What You Should Do When Someone Tells You: "Maybe Your Child Has ADD and Needs Ritalin"
Perhaps you feel panic, anger or relief. Wait. All they're really telling you is that your child isn't meeting their expectations of behavior or performance. Attention Deficit Disorder (ADD or ADHD for hyperactivity) has become the all too inclusive umbrella term for a variety of childhood (and increasingly adult) problems.
However, given current views on behavior, if they're suggesting ADD they're implying that they think the problem is because of your child's brain - and that may be only be part of the problem or not be the case at all.
Before you pursue investigating a "chemical imbalance"consider the possibilities of a "living imbalance." Are the expectations for your child's behavior and performance too high or reasonable in all their settings? Is his/her performance all that much worse than the other children? These days to be considered "average" is almost pejorative. A vast group of children perform "below"average without being abnormal. These children may be good at certain tasks and less good at others. A living imbalance can also exist when supports for the child and the family are too low. Have there been more stresses (emotional, educational, financial) on the child or his/her family? Has there been less family time for positive attention or immediate and consistent discipline? Maybe changing classes or teachers, getting extra help from an aide or resource teacher is enough to restore the balance between performance, expectations and support.
If the problems are long standing (say more than three months) consider as a start speaking with your pediatrician or family doctor.

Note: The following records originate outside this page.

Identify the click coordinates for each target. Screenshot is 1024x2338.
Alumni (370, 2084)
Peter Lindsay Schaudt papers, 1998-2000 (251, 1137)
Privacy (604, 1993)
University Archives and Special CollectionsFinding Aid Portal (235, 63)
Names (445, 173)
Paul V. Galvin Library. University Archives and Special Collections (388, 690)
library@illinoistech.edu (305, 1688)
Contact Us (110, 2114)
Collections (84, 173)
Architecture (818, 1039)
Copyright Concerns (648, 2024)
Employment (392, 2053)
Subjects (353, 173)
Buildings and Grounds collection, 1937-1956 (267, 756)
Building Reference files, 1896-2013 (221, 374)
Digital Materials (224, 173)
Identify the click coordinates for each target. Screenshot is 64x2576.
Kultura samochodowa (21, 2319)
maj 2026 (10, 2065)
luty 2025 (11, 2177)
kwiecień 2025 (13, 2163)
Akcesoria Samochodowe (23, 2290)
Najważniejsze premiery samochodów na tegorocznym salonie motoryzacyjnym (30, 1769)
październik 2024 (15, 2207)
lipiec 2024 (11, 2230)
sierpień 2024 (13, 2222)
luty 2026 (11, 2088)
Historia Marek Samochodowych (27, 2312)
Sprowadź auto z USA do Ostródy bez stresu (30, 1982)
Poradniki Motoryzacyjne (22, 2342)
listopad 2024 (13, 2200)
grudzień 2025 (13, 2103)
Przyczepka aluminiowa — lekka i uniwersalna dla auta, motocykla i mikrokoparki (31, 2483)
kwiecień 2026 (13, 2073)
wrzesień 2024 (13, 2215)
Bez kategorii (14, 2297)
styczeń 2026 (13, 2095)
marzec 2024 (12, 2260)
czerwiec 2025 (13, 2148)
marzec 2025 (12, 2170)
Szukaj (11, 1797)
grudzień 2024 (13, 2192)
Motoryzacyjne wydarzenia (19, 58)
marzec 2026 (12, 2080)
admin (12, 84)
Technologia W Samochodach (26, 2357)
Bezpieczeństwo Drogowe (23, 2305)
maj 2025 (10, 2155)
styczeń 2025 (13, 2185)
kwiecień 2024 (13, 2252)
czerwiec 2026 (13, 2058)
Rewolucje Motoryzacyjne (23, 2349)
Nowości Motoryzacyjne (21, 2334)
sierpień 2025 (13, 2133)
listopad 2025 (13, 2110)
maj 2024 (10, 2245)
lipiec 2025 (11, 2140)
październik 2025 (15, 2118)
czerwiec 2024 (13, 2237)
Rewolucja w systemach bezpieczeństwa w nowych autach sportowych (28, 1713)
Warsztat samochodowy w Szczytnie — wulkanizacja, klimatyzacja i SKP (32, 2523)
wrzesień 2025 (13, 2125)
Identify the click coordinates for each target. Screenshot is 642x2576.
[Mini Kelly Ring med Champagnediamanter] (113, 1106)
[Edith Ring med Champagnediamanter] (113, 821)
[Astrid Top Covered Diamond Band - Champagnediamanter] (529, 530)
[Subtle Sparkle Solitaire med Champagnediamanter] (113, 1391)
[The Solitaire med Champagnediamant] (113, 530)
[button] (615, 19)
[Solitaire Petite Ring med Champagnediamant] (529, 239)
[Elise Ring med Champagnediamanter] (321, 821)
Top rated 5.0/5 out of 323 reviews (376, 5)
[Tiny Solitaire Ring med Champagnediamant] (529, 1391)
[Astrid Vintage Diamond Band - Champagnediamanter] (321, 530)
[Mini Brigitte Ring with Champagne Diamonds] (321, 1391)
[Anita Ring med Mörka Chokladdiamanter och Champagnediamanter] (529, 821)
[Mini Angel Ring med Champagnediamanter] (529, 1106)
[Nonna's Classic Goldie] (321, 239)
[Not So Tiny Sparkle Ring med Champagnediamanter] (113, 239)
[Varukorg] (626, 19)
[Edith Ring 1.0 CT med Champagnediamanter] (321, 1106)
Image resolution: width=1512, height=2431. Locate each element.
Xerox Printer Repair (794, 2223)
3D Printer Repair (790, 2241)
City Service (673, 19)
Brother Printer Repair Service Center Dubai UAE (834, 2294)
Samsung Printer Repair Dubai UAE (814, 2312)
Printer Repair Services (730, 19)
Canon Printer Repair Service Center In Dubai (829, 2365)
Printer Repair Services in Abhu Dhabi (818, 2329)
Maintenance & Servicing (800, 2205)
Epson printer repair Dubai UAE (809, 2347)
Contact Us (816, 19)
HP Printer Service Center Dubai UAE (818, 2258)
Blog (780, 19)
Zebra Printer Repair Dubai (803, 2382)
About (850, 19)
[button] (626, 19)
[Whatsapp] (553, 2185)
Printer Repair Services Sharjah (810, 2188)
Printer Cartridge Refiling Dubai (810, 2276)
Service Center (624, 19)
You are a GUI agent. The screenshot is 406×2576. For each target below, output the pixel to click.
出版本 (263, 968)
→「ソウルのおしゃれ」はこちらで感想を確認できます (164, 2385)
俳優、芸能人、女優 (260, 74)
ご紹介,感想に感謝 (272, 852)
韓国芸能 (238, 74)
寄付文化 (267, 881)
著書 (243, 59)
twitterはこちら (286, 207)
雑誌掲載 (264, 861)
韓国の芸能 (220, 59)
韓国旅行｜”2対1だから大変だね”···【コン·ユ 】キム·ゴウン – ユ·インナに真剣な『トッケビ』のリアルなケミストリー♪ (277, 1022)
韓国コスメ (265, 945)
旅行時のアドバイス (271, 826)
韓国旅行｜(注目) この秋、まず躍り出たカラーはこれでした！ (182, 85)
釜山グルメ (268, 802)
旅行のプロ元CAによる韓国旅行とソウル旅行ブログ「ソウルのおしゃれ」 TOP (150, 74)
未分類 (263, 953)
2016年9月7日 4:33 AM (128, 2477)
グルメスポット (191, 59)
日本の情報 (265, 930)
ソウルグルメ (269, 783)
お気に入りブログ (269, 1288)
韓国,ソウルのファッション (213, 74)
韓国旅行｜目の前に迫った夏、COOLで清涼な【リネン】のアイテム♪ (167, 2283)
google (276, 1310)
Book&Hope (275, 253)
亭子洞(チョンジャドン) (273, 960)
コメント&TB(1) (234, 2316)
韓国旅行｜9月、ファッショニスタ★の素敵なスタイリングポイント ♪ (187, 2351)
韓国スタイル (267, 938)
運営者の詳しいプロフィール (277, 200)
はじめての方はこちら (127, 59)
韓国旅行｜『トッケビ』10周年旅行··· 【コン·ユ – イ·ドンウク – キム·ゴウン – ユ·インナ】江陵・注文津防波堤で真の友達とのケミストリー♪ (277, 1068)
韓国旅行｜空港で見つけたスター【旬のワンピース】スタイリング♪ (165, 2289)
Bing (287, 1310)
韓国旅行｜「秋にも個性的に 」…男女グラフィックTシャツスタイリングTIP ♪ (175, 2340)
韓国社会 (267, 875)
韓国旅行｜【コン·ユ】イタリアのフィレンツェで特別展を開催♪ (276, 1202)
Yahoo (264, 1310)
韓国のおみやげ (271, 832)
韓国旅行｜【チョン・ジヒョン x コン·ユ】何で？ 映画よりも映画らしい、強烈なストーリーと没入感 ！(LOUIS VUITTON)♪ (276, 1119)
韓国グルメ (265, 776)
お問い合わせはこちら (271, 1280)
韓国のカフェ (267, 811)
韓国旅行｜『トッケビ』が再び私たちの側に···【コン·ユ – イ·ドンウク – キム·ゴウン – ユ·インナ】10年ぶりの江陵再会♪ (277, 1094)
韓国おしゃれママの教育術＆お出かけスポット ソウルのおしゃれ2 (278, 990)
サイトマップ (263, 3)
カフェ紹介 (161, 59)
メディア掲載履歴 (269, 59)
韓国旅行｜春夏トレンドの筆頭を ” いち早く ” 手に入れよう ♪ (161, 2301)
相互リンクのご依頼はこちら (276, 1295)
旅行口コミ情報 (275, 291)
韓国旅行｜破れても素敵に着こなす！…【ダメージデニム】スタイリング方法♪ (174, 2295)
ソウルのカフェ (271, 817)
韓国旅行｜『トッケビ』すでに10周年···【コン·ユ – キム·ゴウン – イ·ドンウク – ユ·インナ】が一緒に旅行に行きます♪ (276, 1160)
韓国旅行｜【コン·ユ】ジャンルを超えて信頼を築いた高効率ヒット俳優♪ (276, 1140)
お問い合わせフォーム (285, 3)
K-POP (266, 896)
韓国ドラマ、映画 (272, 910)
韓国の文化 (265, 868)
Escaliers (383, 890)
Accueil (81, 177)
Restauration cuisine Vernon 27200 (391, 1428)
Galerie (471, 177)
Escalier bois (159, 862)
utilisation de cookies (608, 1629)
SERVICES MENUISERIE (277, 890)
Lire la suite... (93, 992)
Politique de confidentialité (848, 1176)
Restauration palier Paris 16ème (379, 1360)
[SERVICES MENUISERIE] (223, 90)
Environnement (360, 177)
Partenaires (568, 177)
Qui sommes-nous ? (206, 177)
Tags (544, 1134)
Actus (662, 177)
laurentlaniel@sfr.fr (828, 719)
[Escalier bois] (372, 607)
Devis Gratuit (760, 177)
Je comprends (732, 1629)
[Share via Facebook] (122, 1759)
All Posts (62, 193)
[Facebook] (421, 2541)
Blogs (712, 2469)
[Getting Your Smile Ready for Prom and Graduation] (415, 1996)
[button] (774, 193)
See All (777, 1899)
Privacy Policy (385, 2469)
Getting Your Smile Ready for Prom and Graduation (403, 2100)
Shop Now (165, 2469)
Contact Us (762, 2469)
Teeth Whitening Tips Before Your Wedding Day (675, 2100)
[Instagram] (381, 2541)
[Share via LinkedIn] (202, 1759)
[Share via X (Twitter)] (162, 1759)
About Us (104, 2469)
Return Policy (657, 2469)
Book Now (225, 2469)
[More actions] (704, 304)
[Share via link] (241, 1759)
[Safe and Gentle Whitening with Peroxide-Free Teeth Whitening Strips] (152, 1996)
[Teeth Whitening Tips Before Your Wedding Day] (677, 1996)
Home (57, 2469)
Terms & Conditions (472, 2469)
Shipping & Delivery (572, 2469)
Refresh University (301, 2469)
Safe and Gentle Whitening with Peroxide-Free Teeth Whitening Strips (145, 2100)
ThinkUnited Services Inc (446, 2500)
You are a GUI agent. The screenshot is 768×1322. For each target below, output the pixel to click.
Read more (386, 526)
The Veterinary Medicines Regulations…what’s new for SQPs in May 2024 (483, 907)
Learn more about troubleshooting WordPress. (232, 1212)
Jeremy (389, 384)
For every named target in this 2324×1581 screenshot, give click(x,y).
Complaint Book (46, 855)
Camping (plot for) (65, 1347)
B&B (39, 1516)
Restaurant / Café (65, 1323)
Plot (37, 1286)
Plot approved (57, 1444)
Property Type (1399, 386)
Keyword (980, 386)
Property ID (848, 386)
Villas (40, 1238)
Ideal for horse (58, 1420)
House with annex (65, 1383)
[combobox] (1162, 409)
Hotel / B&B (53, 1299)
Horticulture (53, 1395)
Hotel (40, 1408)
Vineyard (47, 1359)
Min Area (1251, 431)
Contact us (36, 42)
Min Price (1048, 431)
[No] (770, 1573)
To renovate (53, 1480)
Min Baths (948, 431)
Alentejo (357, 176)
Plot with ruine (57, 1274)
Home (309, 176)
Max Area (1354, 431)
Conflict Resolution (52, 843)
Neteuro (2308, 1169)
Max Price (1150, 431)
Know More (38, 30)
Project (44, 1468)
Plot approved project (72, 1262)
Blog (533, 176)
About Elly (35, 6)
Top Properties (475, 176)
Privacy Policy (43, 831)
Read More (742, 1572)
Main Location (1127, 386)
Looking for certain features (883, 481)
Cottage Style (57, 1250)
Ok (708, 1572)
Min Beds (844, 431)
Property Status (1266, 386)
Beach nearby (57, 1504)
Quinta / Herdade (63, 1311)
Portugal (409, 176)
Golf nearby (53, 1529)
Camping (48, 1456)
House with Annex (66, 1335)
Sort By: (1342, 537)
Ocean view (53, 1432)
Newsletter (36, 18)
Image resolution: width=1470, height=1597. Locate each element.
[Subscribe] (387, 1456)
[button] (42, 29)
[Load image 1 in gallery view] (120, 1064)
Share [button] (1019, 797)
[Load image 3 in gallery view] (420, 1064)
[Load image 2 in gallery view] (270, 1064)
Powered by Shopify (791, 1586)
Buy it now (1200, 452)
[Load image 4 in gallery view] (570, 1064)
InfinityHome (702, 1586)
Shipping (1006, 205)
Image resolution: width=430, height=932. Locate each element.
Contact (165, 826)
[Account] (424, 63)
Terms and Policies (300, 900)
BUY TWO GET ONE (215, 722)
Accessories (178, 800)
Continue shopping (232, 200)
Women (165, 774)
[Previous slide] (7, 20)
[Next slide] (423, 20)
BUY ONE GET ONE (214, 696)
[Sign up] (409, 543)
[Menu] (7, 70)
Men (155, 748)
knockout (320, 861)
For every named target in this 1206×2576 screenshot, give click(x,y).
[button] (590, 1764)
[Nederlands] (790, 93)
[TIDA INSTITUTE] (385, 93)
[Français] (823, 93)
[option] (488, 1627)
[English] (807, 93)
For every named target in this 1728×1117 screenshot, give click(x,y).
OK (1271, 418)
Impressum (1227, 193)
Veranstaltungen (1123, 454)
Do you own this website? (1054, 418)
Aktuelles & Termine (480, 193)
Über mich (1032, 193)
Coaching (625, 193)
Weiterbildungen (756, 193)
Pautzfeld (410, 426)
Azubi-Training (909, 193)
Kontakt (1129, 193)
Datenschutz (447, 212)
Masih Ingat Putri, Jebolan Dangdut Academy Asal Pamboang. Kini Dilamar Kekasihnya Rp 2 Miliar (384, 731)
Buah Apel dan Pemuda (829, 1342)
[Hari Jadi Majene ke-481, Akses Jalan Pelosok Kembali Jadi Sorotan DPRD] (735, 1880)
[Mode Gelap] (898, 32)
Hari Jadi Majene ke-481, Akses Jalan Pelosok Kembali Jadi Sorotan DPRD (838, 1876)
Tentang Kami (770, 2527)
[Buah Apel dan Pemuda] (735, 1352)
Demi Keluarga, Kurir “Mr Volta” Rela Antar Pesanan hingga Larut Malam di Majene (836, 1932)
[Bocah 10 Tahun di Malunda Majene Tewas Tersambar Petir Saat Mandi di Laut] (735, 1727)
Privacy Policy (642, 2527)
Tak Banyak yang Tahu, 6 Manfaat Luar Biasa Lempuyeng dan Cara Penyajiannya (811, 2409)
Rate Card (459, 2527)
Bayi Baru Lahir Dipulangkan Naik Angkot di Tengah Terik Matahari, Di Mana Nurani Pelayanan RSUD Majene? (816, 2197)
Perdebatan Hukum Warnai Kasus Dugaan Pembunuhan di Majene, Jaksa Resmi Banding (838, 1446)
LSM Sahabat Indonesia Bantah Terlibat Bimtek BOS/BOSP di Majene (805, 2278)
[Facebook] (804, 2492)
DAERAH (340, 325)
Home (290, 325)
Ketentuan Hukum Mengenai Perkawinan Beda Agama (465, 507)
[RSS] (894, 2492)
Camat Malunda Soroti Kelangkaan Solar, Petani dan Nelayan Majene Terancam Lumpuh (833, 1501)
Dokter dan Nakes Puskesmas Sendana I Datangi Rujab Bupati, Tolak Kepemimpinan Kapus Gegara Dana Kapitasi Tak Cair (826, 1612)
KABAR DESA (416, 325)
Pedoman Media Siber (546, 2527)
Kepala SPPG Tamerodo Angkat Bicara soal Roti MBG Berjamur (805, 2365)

He/she should be familiar with your child and should be able to offer initial opinions, advice and direction. Be cautious, however, when after a 15 or 20 minute interview Ritalin is offered. No evaluation that short could possibly address the myriad factors involved in a child's behavior. Ritalin improves the performance of both normal and ADD children so a positive response to Ritalin says nothing about the causes. A quick Ritalin-only approach may mask learning, emotional or relational problems and delay their being addressed.
Remember that there are no definitive biological or psychological tests for ADD. Despite attempts to standardize criteria for ADD it remains a diagnosis very much "in the eye of the beholder." Some people and doctors see ADD in virtually every problem situation; others, including some doctors, don't believe that ADD even exists! If you are referred to or find a professional who specializes in ADD (child psychiatrist, behavioral pediatrician, educational psychologist), ask about the doctor's ideas and beliefs on ADD and Ritalin. Find out how they arrive at their diagnosis, opinions and conclusions. If you're not comfortable with their approach, find someone else. If you're not sure ask other professionals in the area their opinions about the specialist you've picked.
A good ADD evaluation should address all the areas of a potential living imbalance. Both parents should give their versions of the problem to the evaluator. Some doctors prefer to use written symptom questionnaires. They are not a replacement for face to face talking between the parents and evaluator or calling the teacher on the telephone. An interview with your child should include an assessment of his/her emotional status, temperament and learning abilities. Someone should meet the child's entire family one time.
After the possible emotional, family or school problems have been evaluated and are being addressed, there may be a role for a medication intervention. Ritalin or similar drugs have been used safely in children for fifty years. No parent is immediately eager to start medicating their child but they should not feel guilty when after a thorough evaluation and multipartite treatment plan, they decide to try Ritalin for their child.